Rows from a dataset

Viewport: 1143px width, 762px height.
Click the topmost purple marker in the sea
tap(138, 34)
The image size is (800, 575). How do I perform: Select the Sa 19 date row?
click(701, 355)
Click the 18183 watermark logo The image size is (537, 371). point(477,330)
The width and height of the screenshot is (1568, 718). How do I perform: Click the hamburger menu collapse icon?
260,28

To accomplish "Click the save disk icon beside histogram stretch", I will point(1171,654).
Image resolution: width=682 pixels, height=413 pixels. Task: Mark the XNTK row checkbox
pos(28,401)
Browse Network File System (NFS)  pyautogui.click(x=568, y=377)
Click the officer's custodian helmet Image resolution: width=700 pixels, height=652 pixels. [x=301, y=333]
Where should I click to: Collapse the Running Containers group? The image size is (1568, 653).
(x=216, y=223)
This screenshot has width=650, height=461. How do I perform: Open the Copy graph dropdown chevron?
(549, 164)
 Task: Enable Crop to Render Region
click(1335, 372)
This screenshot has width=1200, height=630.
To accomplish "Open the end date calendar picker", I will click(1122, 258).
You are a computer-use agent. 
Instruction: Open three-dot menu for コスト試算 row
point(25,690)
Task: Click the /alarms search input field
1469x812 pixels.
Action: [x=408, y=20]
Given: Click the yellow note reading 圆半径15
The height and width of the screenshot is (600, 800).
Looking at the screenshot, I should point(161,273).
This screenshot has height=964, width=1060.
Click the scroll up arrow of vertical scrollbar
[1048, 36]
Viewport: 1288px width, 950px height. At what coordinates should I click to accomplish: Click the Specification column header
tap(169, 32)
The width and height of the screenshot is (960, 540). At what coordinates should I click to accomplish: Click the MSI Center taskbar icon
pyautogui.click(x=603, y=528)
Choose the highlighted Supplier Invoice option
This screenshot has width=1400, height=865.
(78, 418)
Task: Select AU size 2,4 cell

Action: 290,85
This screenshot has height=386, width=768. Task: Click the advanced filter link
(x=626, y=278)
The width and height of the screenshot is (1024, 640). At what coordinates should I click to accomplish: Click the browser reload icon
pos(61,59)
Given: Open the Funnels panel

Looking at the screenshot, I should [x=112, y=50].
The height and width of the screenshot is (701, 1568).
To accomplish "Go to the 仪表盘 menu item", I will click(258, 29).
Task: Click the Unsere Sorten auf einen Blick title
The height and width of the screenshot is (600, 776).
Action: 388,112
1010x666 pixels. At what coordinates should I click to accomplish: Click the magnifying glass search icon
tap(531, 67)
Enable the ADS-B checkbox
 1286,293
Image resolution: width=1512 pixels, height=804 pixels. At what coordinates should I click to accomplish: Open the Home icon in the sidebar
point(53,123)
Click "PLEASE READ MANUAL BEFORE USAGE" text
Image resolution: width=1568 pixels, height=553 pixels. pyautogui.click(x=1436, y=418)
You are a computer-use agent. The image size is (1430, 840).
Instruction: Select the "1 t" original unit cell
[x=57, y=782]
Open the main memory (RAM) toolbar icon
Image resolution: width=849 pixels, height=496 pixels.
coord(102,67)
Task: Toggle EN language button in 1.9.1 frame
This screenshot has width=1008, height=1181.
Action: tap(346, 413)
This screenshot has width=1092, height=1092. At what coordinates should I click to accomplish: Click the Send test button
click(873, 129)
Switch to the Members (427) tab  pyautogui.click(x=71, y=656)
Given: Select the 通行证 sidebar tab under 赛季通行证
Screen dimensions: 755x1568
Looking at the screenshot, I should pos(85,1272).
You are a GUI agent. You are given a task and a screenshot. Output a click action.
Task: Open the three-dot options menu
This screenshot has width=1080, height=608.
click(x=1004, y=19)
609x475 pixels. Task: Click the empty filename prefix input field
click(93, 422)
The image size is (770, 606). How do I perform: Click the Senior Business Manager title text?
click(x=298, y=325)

- OBJECTIVE -
Put every line of the rows above into a JSON list of strings, one string per line, and skip the blank lines.

- ANSWER FOR THIS EXERCISE -
[
  "Viewport: 1143px width, 762px height.",
  "Click the topmost purple marker in the sea",
  "tap(138, 34)",
  "The image size is (800, 575). How do I perform: Select the Sa 19 date row?",
  "click(701, 355)",
  "Click the 18183 watermark logo The image size is (537, 371). point(477,330)",
  "The width and height of the screenshot is (1568, 718). How do I perform: Click the hamburger menu collapse icon?",
  "260,28",
  "To accomplish \"Click the save disk icon beside histogram stretch\", I will point(1171,654).",
  "Image resolution: width=682 pixels, height=413 pixels. Task: Mark the XNTK row checkbox",
  "pos(28,401)",
  "Browse Network File System (NFS)  pyautogui.click(x=568, y=377)",
  "Click the officer's custodian helmet Image resolution: width=700 pixels, height=652 pixels. [x=301, y=333]",
  "Where should I click to: Collapse the Running Containers group? The image size is (1568, 653).",
  "(x=216, y=223)",
  "This screenshot has width=650, height=461. How do I perform: Open the Copy graph dropdown chevron?",
  "(549, 164)",
  " Task: Enable Crop to Render Region",
  "click(1335, 372)",
  "This screenshot has width=1200, height=630.",
  "To accomplish \"Open the end date calendar picker\", I will click(1122, 258).",
  "You are a computer-use agent. ",
  "Instruction: Open three-dot menu for コスト試算 row",
  "point(25,690)",
  "Task: Click the /alarms search input field",
  "1469x812 pixels.",
  "Action: [x=408, y=20]",
  "Given: Click the yellow note reading 圆半径15",
  "The height and width of the screenshot is (600, 800).",
  "Looking at the screenshot, I should point(161,273).",
  "This screenshot has height=964, width=1060.",
  "Click the scroll up arrow of vertical scrollbar",
  "[1048, 36]",
  "Viewport: 1288px width, 950px height. At what coordinates should I click to accomplish: Click the Specification column header",
  "tap(169, 32)",
  "The width and height of the screenshot is (960, 540). At what coordinates should I click to accomplish: Click the MSI Center taskbar icon",
  "pyautogui.click(x=603, y=528)",
  "Choose the highlighted Supplier Invoice option",
  "This screenshot has width=1400, height=865.",
  "(78, 418)",
  "Task: Select AU size 2,4 cell",
  "Action: 290,85",
  "This screenshot has height=386, width=768. Task: Click the advanced filter link",
  "(x=626, y=278)",
  "The width and height of the screenshot is (1024, 640). At what coordinates should I click to accomplish: Click the browser reload icon",
  "pos(61,59)",
  "Given: Open the Funnels panel",
  "Looking at the screenshot, I should [x=112, y=50].",
  "The height and width of the screenshot is (701, 1568).",
  "To accomplish \"Go to the 仪表盘 menu item\", I will click(258, 29).",
  "Task: Click the Unsere Sorten auf einen Blick title",
  "The height and width of the screenshot is (600, 776).",
  "Action: 388,112",
  "1010x666 pixels. At what coordinates should I click to accomplish: Click the magnifying glass search icon",
  "tap(531, 67)",
  "Enable the ADS-B checkbox",
  " 1286,293",
  "Image resolution: width=1512 pixels, height=804 pixels. At what coordinates should I click to accomplish: Open the Home icon in the sidebar",
  "point(53,123)",
  "Click \"PLEASE READ MANUAL BEFORE USAGE\" text",
  "Image resolution: width=1568 pixels, height=553 pixels. pyautogui.click(x=1436, y=418)",
  "You are a computer-use agent. The image size is (1430, 840).",
  "Instruction: Select the \"1 t\" original unit cell",
  "[x=57, y=782]",
  "Open the main memory (RAM) toolbar icon",
  "Image resolution: width=849 pixels, height=496 pixels.",
  "coord(102,67)",
  "Task: Toggle EN language button in 1.9.1 frame",
  "This screenshot has width=1008, height=1181.",
  "Action: tap(346, 413)",
  "This screenshot has width=1092, height=1092. At what coordinates should I click to accomplish: Click the Send test button",
  "click(873, 129)",
  "Switch to the Members (427) tab  pyautogui.click(x=71, y=656)",
  "Given: Select the 通行证 sidebar tab under 赛季通行证",
  "Screen dimensions: 755x1568",
  "Looking at the screenshot, I should pos(85,1272).",
  "You are a GUI agent. You are given a task and a screenshot. Output a click action.",
  "Task: Open the three-dot options menu",
  "This screenshot has width=1080, height=608.",
  "click(x=1004, y=19)",
  "609x475 pixels. Task: Click the empty filename prefix input field",
  "click(93, 422)",
  "The image size is (770, 606). How do I perform: Click the Senior Business Manager title text?",
  "click(x=298, y=325)"
]